Now, during workshops I’m terrified to write on flip charts always asking someone else to do it. I hate writing in collective birthday cards or some other kind of congratulatory card as I always write “congratulations” wrong.
Yet, despite this, I continue on because I enjoy writing, as I have no problems with the message, just the mechanics.
This kind of issue I think is one of the most difficult. I’m afraid to look stupid, or that guy, “He’s such a flake.”
Spatially and directions are getting worse as well. My recent trip to Montreal and being constantly lost with my equally as directionless friend really showed me how bad that’s getting. At one point, I could not conceptually figure out on the map if we took a right or a left, it was like that word I couldn’t see, just blocked.
Finally, on another common topic, as one person touched upon, there is depression. Its hit me ever since I had my diagnosis, maybe earlier. The prospect of dying in the 80s in my early 20s was not as much fun as you might think it would be.
I feel with the change of the season, as I write the depression heading back. Mental health issues are more cloaked than HIV. So the layers of stigma pile on. HIV, and living with it is complex.
HIV stigma not a simple case of disclosure. We live with it constantly, from being asked to justify why I’m disability to being pat on the stomach.
It’s lying to your boss as to why you need to go to a medical appointment. It’s hiding your medications at work so people do not see, or even sneaking away to take them. It’s having to decide when is a good time to tell someone. It’s wondering if these people knew the truth about me, would they still like me, would they see me as being different as they see me now. It’s being depressed and not being able to explain why.
Even though that bitchy comment about grammar doesn’t have anything to do with my cognitive issues, other than had I written in Word I may have caught it, it still is stigma. It makes me feel bad about myself regarding issues that I have no control, and that I try to manage the best I can. Fortunately I have a wonderful editor at Fab Magazine, who never gives me the feeling I’m in any way deficient.
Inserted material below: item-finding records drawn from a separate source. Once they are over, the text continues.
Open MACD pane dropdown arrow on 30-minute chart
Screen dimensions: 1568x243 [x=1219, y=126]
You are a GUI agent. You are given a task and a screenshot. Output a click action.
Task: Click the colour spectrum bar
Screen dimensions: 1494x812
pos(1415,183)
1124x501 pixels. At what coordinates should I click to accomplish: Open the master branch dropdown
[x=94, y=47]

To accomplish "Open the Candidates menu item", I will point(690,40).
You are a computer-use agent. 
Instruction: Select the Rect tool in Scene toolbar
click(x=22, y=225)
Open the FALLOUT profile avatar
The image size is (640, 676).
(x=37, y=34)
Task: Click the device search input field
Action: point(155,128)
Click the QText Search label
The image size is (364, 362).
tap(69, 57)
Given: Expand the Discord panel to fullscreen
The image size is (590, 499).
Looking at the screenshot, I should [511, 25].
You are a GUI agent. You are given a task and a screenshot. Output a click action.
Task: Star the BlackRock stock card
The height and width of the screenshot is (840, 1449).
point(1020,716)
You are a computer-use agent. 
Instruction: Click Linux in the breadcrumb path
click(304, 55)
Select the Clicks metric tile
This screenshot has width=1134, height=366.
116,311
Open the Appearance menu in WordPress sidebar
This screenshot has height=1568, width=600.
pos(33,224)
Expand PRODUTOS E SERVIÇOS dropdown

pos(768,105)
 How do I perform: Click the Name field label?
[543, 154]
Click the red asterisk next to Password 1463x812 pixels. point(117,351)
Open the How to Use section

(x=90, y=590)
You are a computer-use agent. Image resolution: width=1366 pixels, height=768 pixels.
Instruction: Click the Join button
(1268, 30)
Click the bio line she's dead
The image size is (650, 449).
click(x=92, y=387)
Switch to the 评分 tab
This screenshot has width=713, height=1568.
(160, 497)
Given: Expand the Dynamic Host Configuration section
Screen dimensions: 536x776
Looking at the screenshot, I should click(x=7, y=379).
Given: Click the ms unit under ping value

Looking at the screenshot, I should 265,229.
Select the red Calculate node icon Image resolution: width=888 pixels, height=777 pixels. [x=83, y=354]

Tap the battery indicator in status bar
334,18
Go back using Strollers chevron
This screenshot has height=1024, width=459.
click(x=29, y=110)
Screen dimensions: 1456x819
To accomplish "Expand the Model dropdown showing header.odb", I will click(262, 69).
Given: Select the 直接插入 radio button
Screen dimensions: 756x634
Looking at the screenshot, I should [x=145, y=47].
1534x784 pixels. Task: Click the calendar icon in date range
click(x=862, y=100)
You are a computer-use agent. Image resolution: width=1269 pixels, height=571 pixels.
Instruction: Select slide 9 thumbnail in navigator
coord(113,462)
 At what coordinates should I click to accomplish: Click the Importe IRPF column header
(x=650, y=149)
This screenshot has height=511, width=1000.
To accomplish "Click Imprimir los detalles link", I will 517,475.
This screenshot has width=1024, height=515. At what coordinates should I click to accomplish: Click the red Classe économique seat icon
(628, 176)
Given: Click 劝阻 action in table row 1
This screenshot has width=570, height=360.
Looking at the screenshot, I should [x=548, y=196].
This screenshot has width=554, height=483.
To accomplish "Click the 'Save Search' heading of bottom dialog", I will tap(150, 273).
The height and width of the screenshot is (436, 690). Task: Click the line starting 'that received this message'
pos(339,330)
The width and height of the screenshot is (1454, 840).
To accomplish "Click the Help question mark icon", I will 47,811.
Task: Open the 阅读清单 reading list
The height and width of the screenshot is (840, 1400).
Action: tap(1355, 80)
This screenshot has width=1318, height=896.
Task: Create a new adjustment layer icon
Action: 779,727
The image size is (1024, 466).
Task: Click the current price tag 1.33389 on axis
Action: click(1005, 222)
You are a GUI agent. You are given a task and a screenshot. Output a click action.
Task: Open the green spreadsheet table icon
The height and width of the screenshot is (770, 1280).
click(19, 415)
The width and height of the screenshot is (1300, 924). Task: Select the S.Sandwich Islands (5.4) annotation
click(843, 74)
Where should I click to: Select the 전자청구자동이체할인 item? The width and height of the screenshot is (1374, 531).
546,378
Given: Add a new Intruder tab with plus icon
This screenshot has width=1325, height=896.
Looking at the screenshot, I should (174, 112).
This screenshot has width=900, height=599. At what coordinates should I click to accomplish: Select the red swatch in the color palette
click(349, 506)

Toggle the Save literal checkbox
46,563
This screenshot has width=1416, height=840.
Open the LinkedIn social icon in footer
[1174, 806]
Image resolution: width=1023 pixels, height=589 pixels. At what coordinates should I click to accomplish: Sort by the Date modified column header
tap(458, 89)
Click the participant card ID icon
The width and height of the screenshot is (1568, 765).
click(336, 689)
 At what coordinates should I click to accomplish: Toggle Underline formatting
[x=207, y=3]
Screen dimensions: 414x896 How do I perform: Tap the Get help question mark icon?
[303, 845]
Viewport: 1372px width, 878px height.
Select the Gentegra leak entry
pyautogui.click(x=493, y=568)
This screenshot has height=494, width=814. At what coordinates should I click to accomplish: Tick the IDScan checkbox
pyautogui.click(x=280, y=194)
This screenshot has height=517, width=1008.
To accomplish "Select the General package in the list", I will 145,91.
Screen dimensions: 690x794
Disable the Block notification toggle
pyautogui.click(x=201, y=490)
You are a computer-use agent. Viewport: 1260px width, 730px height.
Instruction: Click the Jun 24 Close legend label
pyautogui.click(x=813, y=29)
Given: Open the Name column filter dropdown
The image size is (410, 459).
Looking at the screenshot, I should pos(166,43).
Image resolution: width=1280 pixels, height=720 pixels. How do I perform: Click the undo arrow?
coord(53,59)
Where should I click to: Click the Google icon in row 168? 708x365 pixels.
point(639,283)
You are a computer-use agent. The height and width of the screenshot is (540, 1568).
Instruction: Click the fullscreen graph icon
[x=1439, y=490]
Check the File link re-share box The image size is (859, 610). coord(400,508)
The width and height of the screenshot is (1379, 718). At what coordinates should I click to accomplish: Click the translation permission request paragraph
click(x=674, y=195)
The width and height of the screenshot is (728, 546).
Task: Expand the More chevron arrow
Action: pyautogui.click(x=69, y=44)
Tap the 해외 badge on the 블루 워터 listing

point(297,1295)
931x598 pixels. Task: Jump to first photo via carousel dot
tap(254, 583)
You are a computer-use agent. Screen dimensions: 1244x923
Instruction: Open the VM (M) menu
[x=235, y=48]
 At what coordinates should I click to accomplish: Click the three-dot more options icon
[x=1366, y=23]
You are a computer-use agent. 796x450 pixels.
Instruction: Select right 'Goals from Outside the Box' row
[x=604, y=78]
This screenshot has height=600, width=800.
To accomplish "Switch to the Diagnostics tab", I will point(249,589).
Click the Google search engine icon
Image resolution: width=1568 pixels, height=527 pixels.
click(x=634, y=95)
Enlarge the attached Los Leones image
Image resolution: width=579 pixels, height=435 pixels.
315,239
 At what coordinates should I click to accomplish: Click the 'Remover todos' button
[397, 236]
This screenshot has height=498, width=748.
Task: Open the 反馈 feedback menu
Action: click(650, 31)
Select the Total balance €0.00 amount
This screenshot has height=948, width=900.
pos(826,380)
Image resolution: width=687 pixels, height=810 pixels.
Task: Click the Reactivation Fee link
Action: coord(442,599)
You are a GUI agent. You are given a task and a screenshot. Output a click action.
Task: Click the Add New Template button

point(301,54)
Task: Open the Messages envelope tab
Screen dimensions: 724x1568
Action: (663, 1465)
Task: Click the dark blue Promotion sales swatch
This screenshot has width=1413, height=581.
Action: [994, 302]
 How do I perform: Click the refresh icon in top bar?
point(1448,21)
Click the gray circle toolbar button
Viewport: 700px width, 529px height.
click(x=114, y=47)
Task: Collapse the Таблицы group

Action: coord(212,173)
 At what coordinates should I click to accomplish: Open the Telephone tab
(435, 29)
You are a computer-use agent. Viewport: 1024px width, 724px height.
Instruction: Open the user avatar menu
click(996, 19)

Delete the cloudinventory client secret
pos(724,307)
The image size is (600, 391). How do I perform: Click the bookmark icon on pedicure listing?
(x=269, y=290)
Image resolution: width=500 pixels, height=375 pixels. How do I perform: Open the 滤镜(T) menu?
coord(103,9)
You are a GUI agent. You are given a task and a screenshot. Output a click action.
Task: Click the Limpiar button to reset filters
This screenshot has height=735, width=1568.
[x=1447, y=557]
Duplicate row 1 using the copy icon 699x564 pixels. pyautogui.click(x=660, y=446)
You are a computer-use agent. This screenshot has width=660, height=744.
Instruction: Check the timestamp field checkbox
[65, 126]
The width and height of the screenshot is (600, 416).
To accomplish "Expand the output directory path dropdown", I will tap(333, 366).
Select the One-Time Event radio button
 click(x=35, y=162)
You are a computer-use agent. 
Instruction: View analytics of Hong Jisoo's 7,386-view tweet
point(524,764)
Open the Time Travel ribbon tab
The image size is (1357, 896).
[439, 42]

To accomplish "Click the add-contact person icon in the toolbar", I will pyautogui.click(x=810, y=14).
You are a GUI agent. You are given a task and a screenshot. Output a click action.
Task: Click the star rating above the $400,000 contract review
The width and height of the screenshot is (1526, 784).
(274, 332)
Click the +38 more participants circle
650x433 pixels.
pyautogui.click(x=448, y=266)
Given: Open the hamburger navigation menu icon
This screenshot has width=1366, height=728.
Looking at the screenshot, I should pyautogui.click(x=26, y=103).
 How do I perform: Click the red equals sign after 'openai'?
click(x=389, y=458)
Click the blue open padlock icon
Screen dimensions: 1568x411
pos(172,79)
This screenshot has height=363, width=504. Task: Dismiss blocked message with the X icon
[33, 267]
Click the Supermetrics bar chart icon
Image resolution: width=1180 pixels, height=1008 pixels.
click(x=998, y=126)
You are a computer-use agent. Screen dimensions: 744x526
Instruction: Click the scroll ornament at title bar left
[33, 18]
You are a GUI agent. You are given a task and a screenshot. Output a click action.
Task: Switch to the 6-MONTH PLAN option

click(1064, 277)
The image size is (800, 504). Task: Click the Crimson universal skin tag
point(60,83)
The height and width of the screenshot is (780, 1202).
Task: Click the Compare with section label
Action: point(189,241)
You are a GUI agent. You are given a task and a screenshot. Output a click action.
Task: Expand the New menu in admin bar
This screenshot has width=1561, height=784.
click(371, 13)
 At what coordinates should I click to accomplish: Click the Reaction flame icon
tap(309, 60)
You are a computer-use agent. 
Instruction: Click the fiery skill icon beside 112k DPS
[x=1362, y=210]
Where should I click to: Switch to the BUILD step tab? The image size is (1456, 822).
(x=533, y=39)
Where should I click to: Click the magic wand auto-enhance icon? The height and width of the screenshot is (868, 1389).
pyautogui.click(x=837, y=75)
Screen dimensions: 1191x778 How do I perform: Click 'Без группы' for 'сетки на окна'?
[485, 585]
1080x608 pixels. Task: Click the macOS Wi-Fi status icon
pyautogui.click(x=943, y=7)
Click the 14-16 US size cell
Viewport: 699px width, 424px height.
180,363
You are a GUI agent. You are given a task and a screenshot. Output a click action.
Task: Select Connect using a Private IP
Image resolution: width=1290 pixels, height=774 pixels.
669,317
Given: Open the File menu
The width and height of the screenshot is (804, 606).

When positive guys feel shitty about themselves many, like myself, isolate, while others might act out sexually and not disclose to avoid the rejection. Others, like I have as well, have gotten into drugs, with or without implications of sex.
Like a drop eroding a rock over time, all of these things add up. Peoples unawareness and actions each constitutes a drop that wears us away.
We are all interconnected like the movie “Crash.” There is cause and these is effect. One single stigma-inducing act of behaviour can come back at you in ways that may never be seen.